Iowa Farm Outlook & News

  • June 2017 Hogs & Pigs: Inventory of All Hogs & Pigs:
       U.S. 71.650 million head, up 3.4% from last year
       Iowa 22.200 million head, up 6.7% from last year
  • June 2017 Hogs & Pigs: Breeding Herd Inventory:
       U.S. 6.069 million head, up 1.5% from last year
       Iowa 1.030 million head, up 6.2% from last year
  • June 2017 Hogs & Pigs: Market Hog Inventory:
       U.S. 65.581 million head, up 3.6% from last year
       Iowa 21.170 million head, up 6.8% from last year
  • June 2017 Prices for 2016/17 Crops:
       Corn $3.35 per bushel, down 5 cents from last month
       Soybean $9.55 per bushel, steady with last month
  • June 2017 Prices for 2017/18 Crops:
       Corn $3.40 per bushel, steady with last month
       Soybean $9.30 per bushel, steady with last month
  • June 2017 Acreage for 2017/18 Crops:
       Corn 90.886 million acres, up 890,000 from March intentions
       Soybean 89.513 million acres, up 31,000 from March intentions
Hogs & Pigs (7/1/17)

Numbers in USDA's June Quarterly Hogs and Pigs report held few surprises. With one exception all numbers were within 1% of analysts' pre-report expectations. That one number, the larger year over year change in March through May sows farrowing, was partially offset by a deviation in the opposite direction of the March through May pigs saved per litter. These two numbers derive the March through May pig crop. The offsetting percentages leave me with little concern over the one deviation from expectations of a mere 1.4% in sows farrowing. The March through May pig crop, while slightly larger than expected, was within the range of expectations. And the pig crop is what matters at the end of the day for pipeline supplies. June's report suggests U.S. pork production will continue to post year over year increases for at least several more quarters. Larger supplies generally result in lower prices. However, this year's hog market is going against that adage with both larger supplies and higher prices. That reflects strong demand, fueled by the surge in U.S. pork exports, up 15% at the end of April. Remember that prices are still determined by both supply and demand factors. If demand were to flatten or soften, larger supplies will depress prices. This reports reaffirmation of strong supplies, both near and longer term, underscores the heightened role realized demand strength will have on observed prices.

Acreage Shifts and Crop Flows (6/30/17)

The Acreage and Grain Stocks reports were released today. And for the most part, the numbers were within the range of expectations. The corn numbers ran a bit higher than the trade expectations, but the soybean numbers were a bit below. For corn, national acreage was estimated at 90.9 million acres. That is roughly 900,000 acres more than farmers indicated in March. Producers in Iowa, Nebraska, Kansas, North Dakota, Michigan, and Colorado increased corn plantings, raising corn acreage by at least 100,000 acres in each state when compared to the March projections.
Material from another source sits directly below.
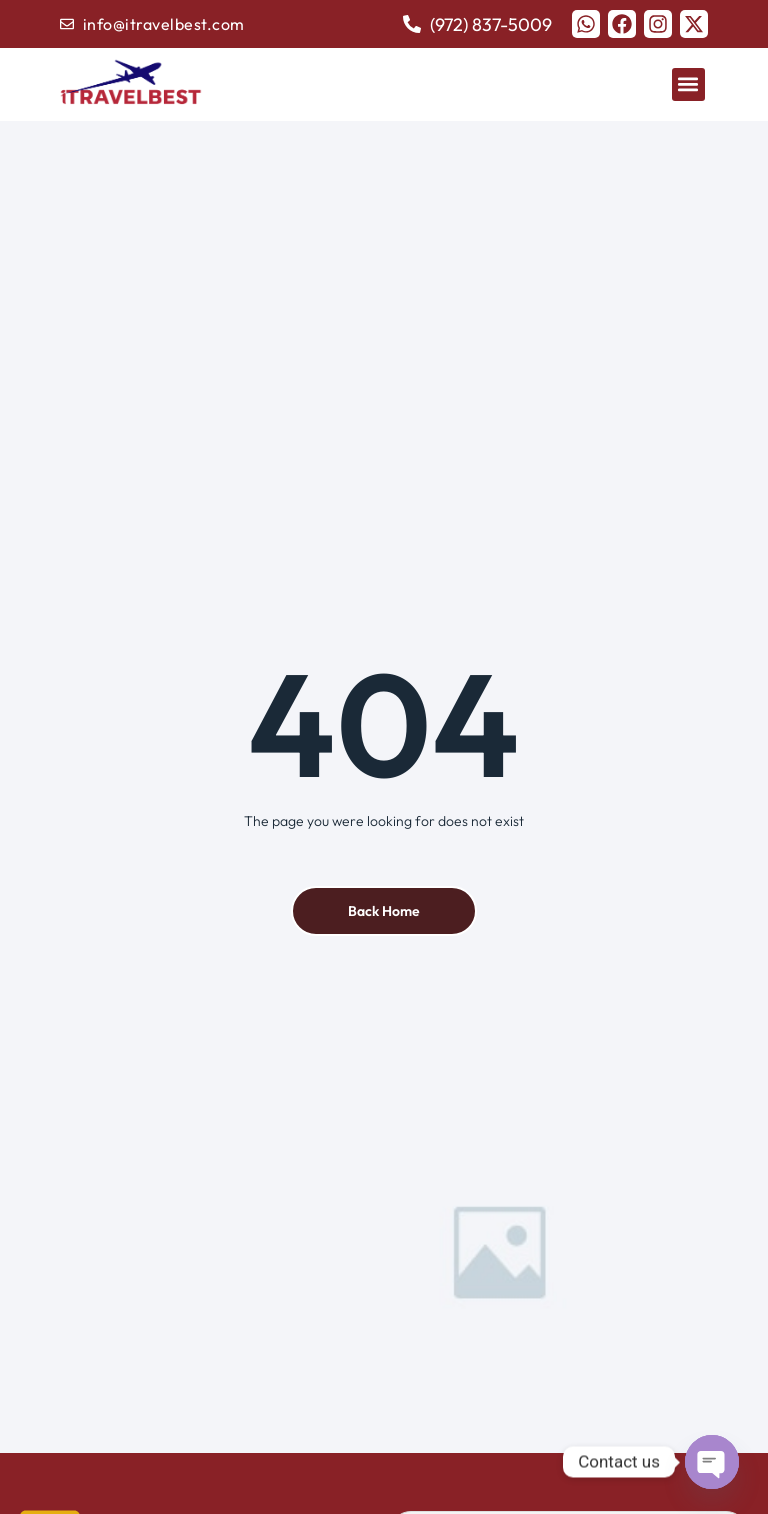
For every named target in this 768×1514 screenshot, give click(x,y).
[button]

Meanwhile, producers in Illinois, Indiana, and South Dakota reduced corn area by at least 100,000 acres in each state. For soybeans, national acreage was estimated at 89.5 million acres, just 31,000 acres more than the March intentions. While farmers in Illinois, North Dakota, and Missouri increased soybean plantings significantly when compared to intentions, farmers in Iowa, Indiana, Kansas, and Louisiana offset those gains. Overall, the trade expected more soybeans and less corn. And the bigger surprise is likely the smaller soybean acreage number.

National stocks for both crops were up 11 percent compared to last year, but that was to be expected given the record production for both crops last fall. The key feature in the stocks report to me was the disappearance rates. For corn, quarterly disappearance was up 9 percent, while for soybeans it was up 18 percent. So crop usage remains robust and has continued to chew through the large supplies. Combined, these reports provided a little positive news for the crop markets.